### Extrait de page:

Omagh (Irlande du Nord) 1989, Karachi 2002, Bagdad 2003, Madrid 2004, Le
Caire 2009... Un point commun : des victimes de ces attentats témoignent. La
conférence sur le terrorisme, organisée à Paris, en commémoration du dixième
anniversaire de l'attentat contre le DC10 de l'UTA en 1989, servait avant tout
à cela. «En parler pour ne pas oublier», disaient-ils en choeur. Et puis pour
savoir «qui est derrière...». Ou pour relever tout de même les «discriminations
dans la prise en charge des victimes », comme lors de l'attentat qui a visé
l'ONU à Bagdad, où, «les fonctionnaires occidentaux étaient mieux soignés que
les Irakiens», selon Nathalie Fustier, elle-même victime lors de cet attentat.
Remontant loin dans l'histoire, les organisateurs, en l'occurrence l'Afvt
(Association française des victimes du terrorisme) et le NAVT (European network
of victims of terrorism), ont même invité des victimes des brigades rouges
italiennes, un homme dont le père a été tué en 1976. Mieux, ils ont exhumé
l'attentat du Milk bar d'Alger en 1956. Nicole Guiraud, âgée alors de 10 ans, y
avait perdu un bras. Son témoignage, destiné à émouvoir le plus grand nombre, a
du coup éclipsé celui de Pierre-François Ikias, un Congolais qui a perdu sept
membres de sa famille lors de l'attentat du DC10, et qui n'a pas trouvé les
mots pour dire sa peine. «Pourquoi dans ce cas ne pas avoir invité des victimes
de l'OAS ?», interrogera une journaliste. «Pas le temps...», se justifie
maladroitement Guillaume Benoit de Saint-Marc, président de l'AFVT. Et celles
des attentats en Corse, questionnera un autre ? «Pas nombreux... Et puis en
Corse, il y a aussi la mafia (sic) », rétorque confusément le même
interlocuteur. Quant à Chérifa Kheddar, visiblement pas sur le même registre
dans ce panel, n'a pas réussi à porter le débat sur les thèmes qui la
préoccupent : l'impunité et le déni. «On assiste à une négation officielle de
ce qui s'est passé», a-t-elle déclaré. En ces temps de réconciliation forcée,
«personne ne veut nous écouter. Les victimes et les terroristes sont renvoyés
dos à dos. Les victimes ne sont pas reconnues en tant que telle parce qu'on
veut occulter l'histoire ; leur douleur n'est pas respectée. Pis, maintenant on
nous interdit même d'en parler. Ainsi, s'il n'ya pas de témoins, pas de
violence...».

### Consigne de travail:
Répondez aux questions suivantes à partir de l'article ci-dessus sur la conférence consacrée aux victimes du terrorisme.
(a) Quel attentat la conférence commémorait-elle ?
(b) Quel âge avait Nicole Guiraud lors de l'attentat du Milk bar d'Alger, et qu'y a-t-elle perdu ?
(c) Quels sont les deux thèmes qui préoccupent Chérifa Kheddar ?

### Segment de données:
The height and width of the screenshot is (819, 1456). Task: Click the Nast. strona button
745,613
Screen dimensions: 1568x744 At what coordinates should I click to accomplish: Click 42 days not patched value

### Réponse ci-dessous:
(a) L'attentat contre le DC10 de l'UTA en 1989, à l'occasion de son dixième anniversaire.
(b) Elle avait 10 ans et y a perdu un bras.
(c) L'impunité et le déni.